## Work required
Pull out the rows below, from the first one through the line containing "Action: (x=1272, y=40)", and reproduce each line without any change.

## Data shown
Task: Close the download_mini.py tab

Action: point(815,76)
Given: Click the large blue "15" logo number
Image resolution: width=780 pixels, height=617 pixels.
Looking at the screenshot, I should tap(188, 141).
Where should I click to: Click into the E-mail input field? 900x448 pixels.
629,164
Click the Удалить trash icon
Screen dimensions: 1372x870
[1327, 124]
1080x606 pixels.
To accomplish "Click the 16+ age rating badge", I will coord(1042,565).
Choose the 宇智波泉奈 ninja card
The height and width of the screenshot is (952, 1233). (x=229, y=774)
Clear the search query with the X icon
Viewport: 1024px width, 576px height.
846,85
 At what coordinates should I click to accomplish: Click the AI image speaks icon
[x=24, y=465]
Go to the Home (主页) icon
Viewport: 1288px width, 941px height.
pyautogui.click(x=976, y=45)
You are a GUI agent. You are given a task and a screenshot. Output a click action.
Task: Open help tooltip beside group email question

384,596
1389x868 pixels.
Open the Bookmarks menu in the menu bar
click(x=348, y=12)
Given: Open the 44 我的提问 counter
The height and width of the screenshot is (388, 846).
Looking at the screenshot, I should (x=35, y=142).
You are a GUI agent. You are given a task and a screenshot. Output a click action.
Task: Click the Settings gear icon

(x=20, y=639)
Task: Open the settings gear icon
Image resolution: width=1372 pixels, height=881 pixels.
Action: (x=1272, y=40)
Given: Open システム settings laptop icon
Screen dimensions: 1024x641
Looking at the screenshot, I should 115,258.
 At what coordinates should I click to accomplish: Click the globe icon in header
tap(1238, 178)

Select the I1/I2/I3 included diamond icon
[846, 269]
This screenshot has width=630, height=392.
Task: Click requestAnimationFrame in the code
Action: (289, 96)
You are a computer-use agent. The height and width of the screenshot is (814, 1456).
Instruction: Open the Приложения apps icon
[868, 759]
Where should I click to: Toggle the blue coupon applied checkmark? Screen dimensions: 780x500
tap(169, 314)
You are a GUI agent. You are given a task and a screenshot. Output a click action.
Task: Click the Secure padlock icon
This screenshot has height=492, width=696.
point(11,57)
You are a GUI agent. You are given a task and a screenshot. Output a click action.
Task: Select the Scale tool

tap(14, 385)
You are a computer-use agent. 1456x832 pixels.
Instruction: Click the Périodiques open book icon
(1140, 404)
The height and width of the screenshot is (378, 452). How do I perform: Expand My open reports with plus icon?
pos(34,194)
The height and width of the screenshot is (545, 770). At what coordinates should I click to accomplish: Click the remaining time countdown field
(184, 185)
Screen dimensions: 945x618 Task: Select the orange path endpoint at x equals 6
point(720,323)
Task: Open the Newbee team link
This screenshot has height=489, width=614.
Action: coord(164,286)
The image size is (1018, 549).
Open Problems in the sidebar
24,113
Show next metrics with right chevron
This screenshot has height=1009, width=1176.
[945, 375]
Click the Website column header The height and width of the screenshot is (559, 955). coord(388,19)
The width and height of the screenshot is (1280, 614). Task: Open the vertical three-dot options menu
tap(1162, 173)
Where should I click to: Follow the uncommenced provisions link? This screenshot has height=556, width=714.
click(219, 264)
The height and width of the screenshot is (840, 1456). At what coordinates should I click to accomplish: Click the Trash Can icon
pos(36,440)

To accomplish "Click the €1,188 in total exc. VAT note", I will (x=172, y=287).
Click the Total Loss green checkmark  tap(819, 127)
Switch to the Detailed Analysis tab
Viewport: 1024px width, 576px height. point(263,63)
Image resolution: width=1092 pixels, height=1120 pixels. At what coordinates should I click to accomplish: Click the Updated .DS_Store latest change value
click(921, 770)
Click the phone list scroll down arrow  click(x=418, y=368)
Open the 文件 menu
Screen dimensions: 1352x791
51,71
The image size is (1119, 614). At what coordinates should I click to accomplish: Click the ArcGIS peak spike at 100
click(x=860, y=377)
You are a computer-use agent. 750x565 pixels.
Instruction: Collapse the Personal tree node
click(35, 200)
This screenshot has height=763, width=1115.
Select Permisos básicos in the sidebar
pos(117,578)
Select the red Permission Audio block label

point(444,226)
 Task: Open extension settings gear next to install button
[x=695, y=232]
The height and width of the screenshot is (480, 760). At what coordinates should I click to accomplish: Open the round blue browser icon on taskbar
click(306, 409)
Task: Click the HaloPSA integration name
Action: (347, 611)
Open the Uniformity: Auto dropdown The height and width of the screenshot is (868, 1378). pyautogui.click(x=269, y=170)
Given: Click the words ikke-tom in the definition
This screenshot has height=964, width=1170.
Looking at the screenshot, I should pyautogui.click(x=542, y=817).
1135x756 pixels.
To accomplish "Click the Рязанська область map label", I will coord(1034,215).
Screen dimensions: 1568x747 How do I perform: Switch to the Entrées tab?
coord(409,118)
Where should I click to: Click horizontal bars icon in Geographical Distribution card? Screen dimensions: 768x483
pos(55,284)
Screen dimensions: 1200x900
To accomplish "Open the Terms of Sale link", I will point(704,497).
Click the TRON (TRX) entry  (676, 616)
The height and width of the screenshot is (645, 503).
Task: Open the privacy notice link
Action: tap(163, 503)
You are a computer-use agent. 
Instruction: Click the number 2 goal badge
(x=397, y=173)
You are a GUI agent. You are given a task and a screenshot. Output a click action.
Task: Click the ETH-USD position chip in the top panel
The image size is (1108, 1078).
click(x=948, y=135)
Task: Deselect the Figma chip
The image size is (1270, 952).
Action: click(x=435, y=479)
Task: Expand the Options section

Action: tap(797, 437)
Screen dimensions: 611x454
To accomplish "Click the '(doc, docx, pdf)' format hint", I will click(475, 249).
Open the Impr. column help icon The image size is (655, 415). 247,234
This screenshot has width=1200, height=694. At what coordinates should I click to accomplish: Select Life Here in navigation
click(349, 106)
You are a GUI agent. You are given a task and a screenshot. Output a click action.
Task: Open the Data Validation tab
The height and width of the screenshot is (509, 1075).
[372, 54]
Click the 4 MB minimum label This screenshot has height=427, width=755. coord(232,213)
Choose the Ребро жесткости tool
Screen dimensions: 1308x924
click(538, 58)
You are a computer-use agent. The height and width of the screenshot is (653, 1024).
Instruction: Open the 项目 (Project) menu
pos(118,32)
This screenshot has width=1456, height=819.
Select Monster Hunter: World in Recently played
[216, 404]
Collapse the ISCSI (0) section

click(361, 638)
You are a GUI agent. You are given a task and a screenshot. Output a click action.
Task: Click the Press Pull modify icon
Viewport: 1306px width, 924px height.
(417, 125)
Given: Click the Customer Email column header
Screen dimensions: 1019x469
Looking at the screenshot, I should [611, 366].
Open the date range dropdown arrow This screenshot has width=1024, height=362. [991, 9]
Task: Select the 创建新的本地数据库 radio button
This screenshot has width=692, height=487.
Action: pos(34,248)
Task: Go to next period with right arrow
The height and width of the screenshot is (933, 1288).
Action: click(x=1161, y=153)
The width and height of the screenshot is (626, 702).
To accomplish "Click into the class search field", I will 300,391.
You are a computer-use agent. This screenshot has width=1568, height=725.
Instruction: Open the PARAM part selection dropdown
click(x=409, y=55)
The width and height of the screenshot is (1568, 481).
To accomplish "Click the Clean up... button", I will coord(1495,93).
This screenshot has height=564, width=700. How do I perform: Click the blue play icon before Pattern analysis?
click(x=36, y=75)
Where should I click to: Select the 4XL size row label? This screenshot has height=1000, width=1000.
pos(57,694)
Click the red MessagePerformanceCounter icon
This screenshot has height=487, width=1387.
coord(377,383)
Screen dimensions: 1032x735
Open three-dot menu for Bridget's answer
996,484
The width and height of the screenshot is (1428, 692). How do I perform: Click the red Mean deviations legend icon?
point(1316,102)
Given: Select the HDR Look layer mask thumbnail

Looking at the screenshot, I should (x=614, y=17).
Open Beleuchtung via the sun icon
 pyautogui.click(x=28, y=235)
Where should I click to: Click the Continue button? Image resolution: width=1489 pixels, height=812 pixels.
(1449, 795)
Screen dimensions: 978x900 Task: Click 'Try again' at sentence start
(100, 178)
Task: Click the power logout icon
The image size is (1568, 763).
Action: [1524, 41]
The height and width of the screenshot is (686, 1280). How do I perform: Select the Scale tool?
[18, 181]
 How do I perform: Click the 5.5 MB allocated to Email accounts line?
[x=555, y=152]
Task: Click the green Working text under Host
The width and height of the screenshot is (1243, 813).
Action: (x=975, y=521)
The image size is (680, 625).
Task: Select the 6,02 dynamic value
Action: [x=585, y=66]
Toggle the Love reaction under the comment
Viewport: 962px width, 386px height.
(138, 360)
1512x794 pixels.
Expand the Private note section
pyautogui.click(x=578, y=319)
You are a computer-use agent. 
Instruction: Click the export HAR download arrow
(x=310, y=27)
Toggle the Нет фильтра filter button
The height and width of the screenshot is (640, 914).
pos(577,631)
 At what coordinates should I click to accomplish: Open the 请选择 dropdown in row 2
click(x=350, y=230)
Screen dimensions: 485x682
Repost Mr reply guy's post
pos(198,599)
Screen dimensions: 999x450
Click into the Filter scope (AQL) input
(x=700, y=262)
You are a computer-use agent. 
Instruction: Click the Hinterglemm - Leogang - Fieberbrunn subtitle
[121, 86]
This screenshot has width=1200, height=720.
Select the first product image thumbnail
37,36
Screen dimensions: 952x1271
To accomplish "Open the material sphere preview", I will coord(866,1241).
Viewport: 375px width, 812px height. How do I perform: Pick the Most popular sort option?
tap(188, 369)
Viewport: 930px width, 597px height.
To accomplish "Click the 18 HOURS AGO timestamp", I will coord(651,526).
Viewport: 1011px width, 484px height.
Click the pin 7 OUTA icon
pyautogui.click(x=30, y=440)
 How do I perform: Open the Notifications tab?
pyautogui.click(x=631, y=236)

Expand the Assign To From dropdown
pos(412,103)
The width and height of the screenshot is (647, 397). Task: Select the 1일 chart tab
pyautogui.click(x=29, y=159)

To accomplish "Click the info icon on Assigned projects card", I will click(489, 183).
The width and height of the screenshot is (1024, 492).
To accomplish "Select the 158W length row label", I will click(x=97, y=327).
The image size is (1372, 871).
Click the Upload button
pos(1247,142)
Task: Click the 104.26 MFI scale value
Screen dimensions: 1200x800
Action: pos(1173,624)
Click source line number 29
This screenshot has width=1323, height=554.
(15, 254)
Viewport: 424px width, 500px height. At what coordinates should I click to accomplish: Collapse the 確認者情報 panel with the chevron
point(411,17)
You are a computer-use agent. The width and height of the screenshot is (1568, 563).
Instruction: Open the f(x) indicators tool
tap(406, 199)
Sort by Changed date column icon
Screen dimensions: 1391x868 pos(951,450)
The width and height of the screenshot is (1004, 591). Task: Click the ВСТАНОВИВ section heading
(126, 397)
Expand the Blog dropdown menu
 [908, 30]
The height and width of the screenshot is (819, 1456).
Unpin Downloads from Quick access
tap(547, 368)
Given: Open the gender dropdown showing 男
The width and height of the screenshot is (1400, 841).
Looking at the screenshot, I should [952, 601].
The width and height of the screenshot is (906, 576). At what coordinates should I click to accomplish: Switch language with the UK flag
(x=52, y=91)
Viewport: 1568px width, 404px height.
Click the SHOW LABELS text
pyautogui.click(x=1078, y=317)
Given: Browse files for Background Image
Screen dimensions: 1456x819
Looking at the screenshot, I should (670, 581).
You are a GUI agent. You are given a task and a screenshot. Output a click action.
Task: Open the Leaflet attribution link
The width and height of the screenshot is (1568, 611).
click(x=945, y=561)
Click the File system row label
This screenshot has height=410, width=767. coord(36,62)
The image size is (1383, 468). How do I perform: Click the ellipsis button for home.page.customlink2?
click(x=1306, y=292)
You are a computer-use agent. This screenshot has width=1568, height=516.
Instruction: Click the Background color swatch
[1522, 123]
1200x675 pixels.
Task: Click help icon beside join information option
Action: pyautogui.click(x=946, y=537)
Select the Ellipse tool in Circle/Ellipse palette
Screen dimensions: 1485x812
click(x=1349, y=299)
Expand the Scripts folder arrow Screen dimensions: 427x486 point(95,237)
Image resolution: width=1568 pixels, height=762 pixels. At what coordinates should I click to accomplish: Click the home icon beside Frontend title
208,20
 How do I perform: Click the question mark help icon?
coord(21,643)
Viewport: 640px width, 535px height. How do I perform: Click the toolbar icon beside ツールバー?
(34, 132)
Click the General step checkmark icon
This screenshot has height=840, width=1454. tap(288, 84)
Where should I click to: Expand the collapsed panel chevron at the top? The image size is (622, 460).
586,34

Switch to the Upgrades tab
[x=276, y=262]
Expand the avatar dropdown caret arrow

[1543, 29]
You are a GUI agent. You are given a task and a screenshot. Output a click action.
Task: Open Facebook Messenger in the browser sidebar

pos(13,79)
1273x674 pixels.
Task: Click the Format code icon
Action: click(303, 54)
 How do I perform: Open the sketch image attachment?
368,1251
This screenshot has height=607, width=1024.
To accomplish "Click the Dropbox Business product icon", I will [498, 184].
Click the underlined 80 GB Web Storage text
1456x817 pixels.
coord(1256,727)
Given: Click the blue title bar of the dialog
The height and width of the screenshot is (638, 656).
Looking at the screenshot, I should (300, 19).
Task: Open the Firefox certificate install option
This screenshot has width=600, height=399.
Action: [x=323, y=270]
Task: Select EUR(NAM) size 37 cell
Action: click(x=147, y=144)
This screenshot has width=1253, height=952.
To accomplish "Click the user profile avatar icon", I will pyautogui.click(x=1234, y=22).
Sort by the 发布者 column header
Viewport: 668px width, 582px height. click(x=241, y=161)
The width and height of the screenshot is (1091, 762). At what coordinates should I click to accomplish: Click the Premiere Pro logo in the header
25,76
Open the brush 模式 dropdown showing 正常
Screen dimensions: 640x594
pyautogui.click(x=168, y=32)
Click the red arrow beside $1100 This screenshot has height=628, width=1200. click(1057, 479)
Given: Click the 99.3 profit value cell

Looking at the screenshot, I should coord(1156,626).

## Exercise solution
Task: Close the download_mini.py tab

Action: point(815,76)
Given: Click the large blue "15" logo number
Image resolution: width=780 pixels, height=617 pixels.
Looking at the screenshot, I should tap(188, 141).
Where should I click to: Click into the E-mail input field? 900x448 pixels.
629,164
Click the Удалить trash icon
Screen dimensions: 1372x870
[1327, 124]
1080x606 pixels.
To accomplish "Click the 16+ age rating badge", I will coord(1042,565).
Choose the 宇智波泉奈 ninja card
The height and width of the screenshot is (952, 1233). (x=229, y=774)
Clear the search query with the X icon
Viewport: 1024px width, 576px height.
846,85
 At what coordinates should I click to accomplish: Click the AI image speaks icon
[x=24, y=465]
Go to the Home (主页) icon
Viewport: 1288px width, 941px height.
pyautogui.click(x=976, y=45)
You are a GUI agent. You are given a task and a screenshot. Output a click action.
Task: Open help tooltip beside group email question

384,596
1389x868 pixels.
Open the Bookmarks menu in the menu bar
click(x=348, y=12)
Given: Open the 44 我的提问 counter
The height and width of the screenshot is (388, 846).
Looking at the screenshot, I should (x=35, y=142).
You are a GUI agent. You are given a task and a screenshot. Output a click action.
Task: Click the Settings gear icon

(x=20, y=639)
Task: Open the settings gear icon
Image resolution: width=1372 pixels, height=881 pixels.
Action: (x=1272, y=40)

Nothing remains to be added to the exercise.